# Bahia Honda Tarpon 5/17 - 5/19



## Brian Castille (May 27, 2004)

I went tarpon fishing in the Florida Keys for the 6th time in 7 years from May 17th to May 19th. My wife, dad and cousin were fishing with me. Our guide once again was Capt. Alex Regan www.tarpontrips.com .

Day 1

We headed out at 8am to catch the outgoing tide armed with crabs, pinfish and a variety of artificial baits. Normally, the fish are all over the live baits but they wanted nothing of it. The only thing drawing strikes was 1.5 oz jigs tipped with slug-go's. We put a few fish in the air that got off, but after about an hour or so I finally got one to stick. It jumped a few times and then it started pouring down rain. I didn't want to risk losing the fish by messing with the rain gear, so I just got soaked, lol. After about 45 minutes, something wasn't right - I never could turn the fish at all. Finally we realize it's now hooked right at the top of the right gill plate! Most likely the fish rolled on the line after a jump, the jig fell out of the mouth and stuck when the line pulled across it's back. After another 15 minutes or so, I got it about 10 feet from the boat but never could get its head turned enough to actually grab the leader. The line finally gave out when it was 10 feet from the boat again, but I was definitely satisfied getting it to the boat! We put a couple more fish in the air, but overall, the action was a little slower than normal. All the hits came on jigs. Part of the problem was the 50 boats zig zagging all over the place without a clue and running over fish. It almost seemed like Galveston!!!

Day 2

Since the bite was a little slow during the crowded daytime, we opted to catch the incoming tide at 3am. We pretty much had nonstop action. My wife fought a stubborn fish for over an hour that hit a live bait. We ended up getting it to the boat and leadered after dragging us over 2 miles! Next up was my cousin and he fought a fish for about 45 minutes and got it 10 feet from the boat a few times before he put a little too much pressure on the spool trying to keep it out of the bridge. Next fish to hit was on a jig and wasn't acting like a tarpon. My dad kept pressure on the fish and got it away from the bridge and we ended up getting it to the boat. It was a fish we had never seen before - a Jewfish! It was released of course. We put a few more fish in the air and fought a few more, but didn't get anything near the boat. On the "last cast" of the day, my dad threw the jig at the bridge and it ended up going in between the bridge rails. Then, line started ripping off the spool, then it went slack. My dad reeled in and didn't get anything back. There was only one explanation - he had hooked a car, lol. I guess we needed bigger tackle to get that one in!

Day 3

We went out at 3am again with thunderstorms all around us. Luckily, everything stayed right around us and we were able to stay out there. We hooked about a half dozen fish, but we didn't have much luck keeping them on / out of the bridge. My dad ended up keeping one on for about 45 minutes and we got it to the boat and leadered. It was on a jig.

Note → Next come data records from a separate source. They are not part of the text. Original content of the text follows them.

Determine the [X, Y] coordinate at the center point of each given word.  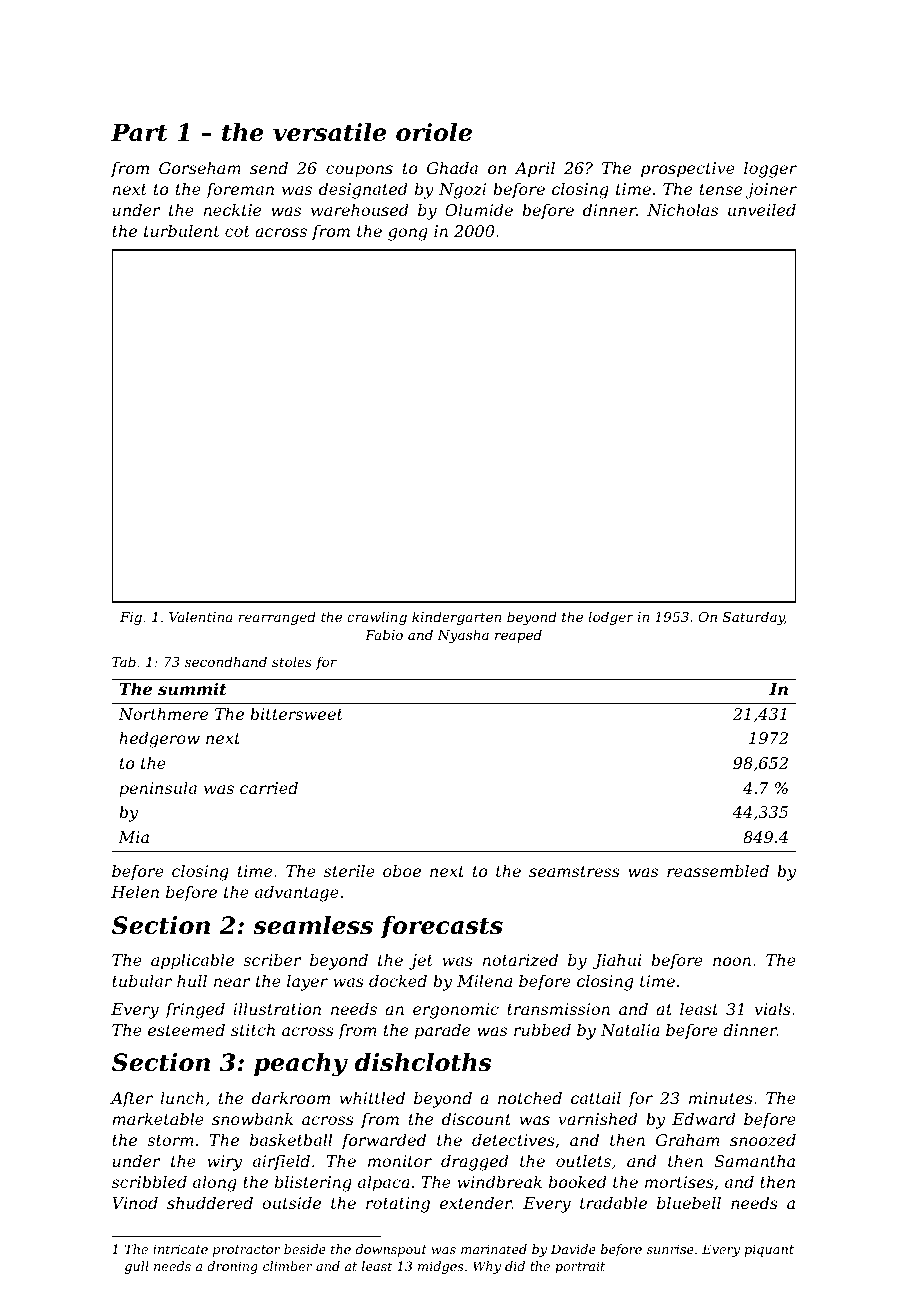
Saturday [754, 618]
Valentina [201, 616]
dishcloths [423, 1062]
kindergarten [456, 618]
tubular [142, 981]
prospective [688, 170]
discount [476, 1119]
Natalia [630, 1030]
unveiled [762, 210]
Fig [131, 618]
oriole [434, 132]
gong [408, 234]
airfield [281, 1162]
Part [139, 132]
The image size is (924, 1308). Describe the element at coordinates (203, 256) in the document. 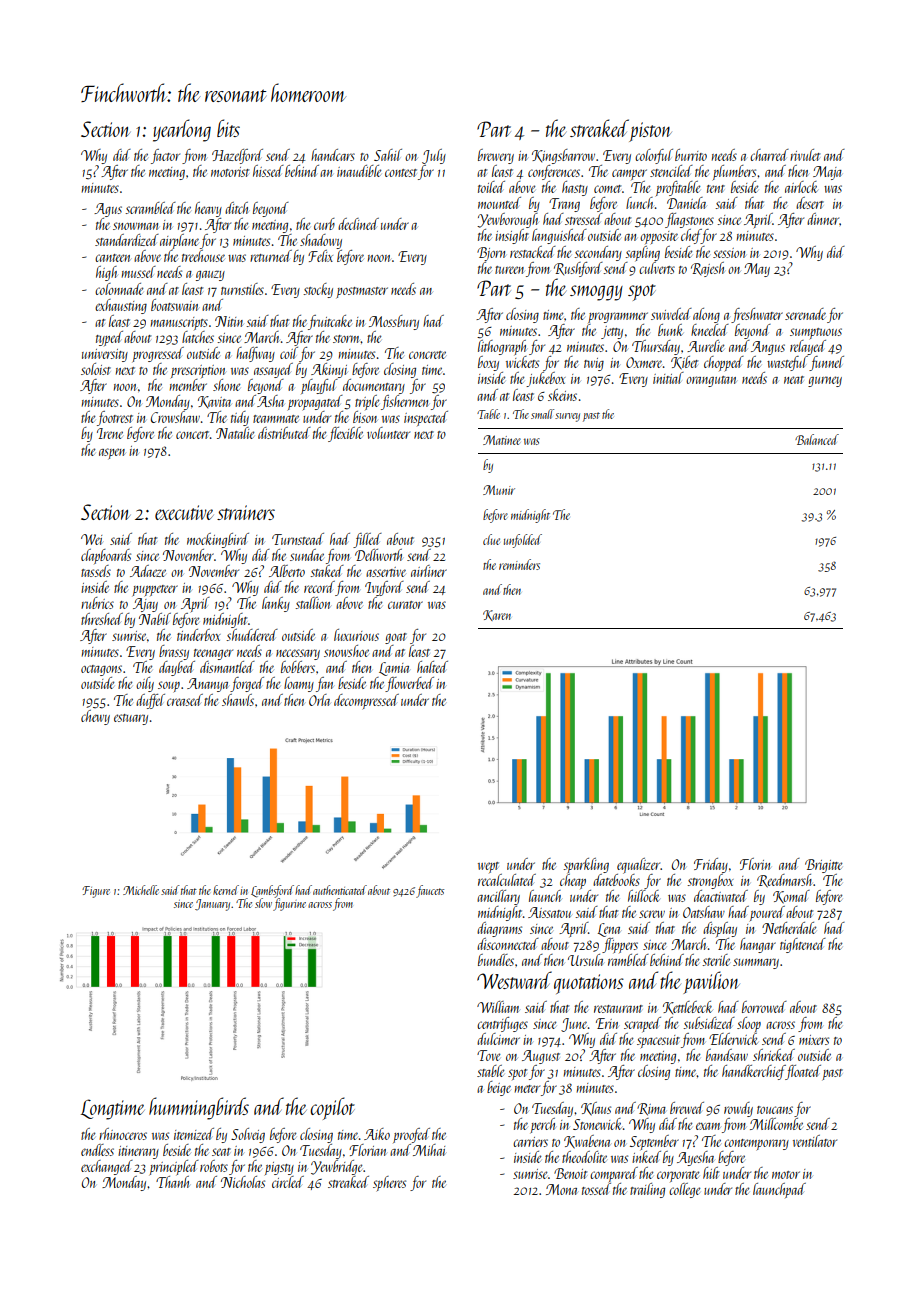

I see `treehouse` at that location.
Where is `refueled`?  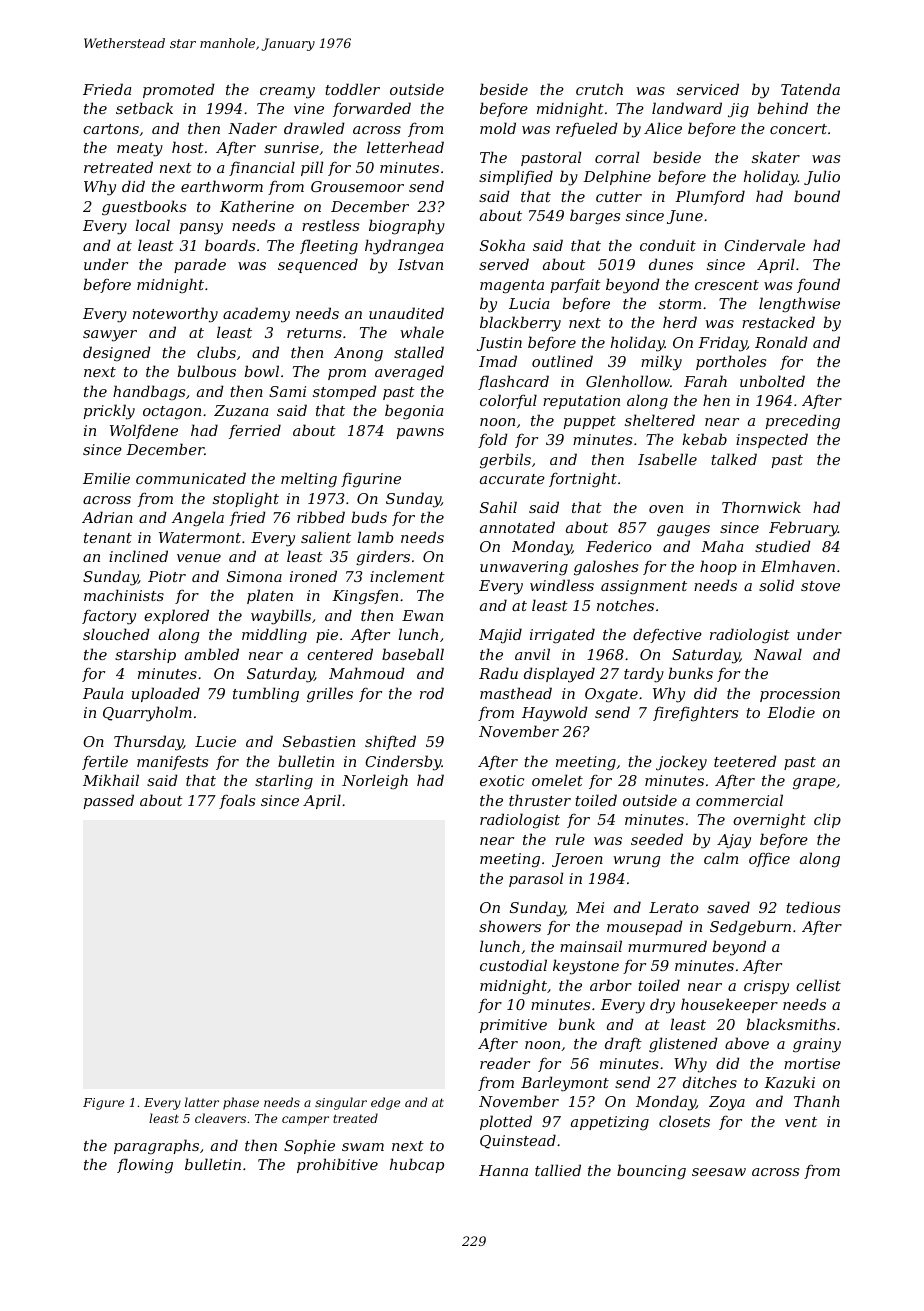 refueled is located at coordinates (587, 129).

Total for the trip was 2 tarpon leadered, 2 other tarpon to the boat, about another 15 or so that were put in the air, one Jewfish and one Honda, lol. 75% of the strikes came on the jig tipped with slug-go. Maybe it's something to try in Galveston. Biggest tarpon was estimated at 130 pounds. My wife caught it of course!

I've attached some pictures along with feeding tarpon at Robbie's, an osprey that was under the old bridge eating a yellowtail snapper and a key deer that was hanging out by our trailer.

Enjoy!


----------



## Brian Castille (May 27, 2004)

more pics


----------



## Arlon (Feb 8, 2005)

Nice pics. Looks like a really good time. Brings back memories from when I lived in Homestead as a kid.. We fished the keys a lot. That was back when you could be on the water down there all day and not see 5 boats. I can remeber launching at jewfish creek and never seeing another boat all day long.. Things have changed a little. 

Those "pet" tarpon look like a hoot..


----------



## Gilbert (May 25, 2004)

cool pics brian. looked like a fun trip!


----------



## mozingo1952 (Sep 29, 2004)

I fished that area several times during the late 80's. Neat place.
We had a hammerhead try to take a tarpon at boatside , at night , as I leaned over the rail with the spotlight, very scary.

MO


----------



## capt. david (Dec 29, 2004)

brian great pics. next year my wife and i just might join ya'll!


----------



## wschorp (Jun 1, 2004)

When I was in High School I used to spend 3 weeks each summer fishing in the bahia honda area. Great pictures. If you go a little later in the summer you can go lobestering once you are done fishing. Good picture of the key deer.
WS


----------



## redman35 (Jul 1, 2008)

Hey i thought in florida passed a law you can not take the grouper out of the water. Even for a picture.


----------



## capt mullet (Nov 15, 2008)

redman35 said:


> Hey i thought in florida passed a law you can not take the grouper out of the water. Even for a picture.


they did so be careful posting that pic. beautiful fish and really beautiful water. I wish we had water like that!


----------



## Brian Castille (May 27, 2004)

redman35 said:


> Hey i thought in florida passed a law you can not take the grouper out of the water. Even for a picture.


They did. It was solidly hooked in the mouth with a jig and there was a shark after it.

What's better for the fish?

A. Try and get the hook out of its mouth with a big set of teeth chomping down on the fish and killing with the fish still in the water (and maybe losing a hand).

B. Bring the fish on board, carefully remove the hook and let the thing go next to a piling away from the shark.

I think we will all agree that "B" was best for the fish, lol.

The law was passed to prevent people from bringing the 200-300 pound fish on board and messing them up.


----------



## Tarponchaser (May 25, 2005)

Brian, 

I agree with you. I dislike sharks and porpoise more than some. I want to be the #1 predator on land and sea.

TC


----------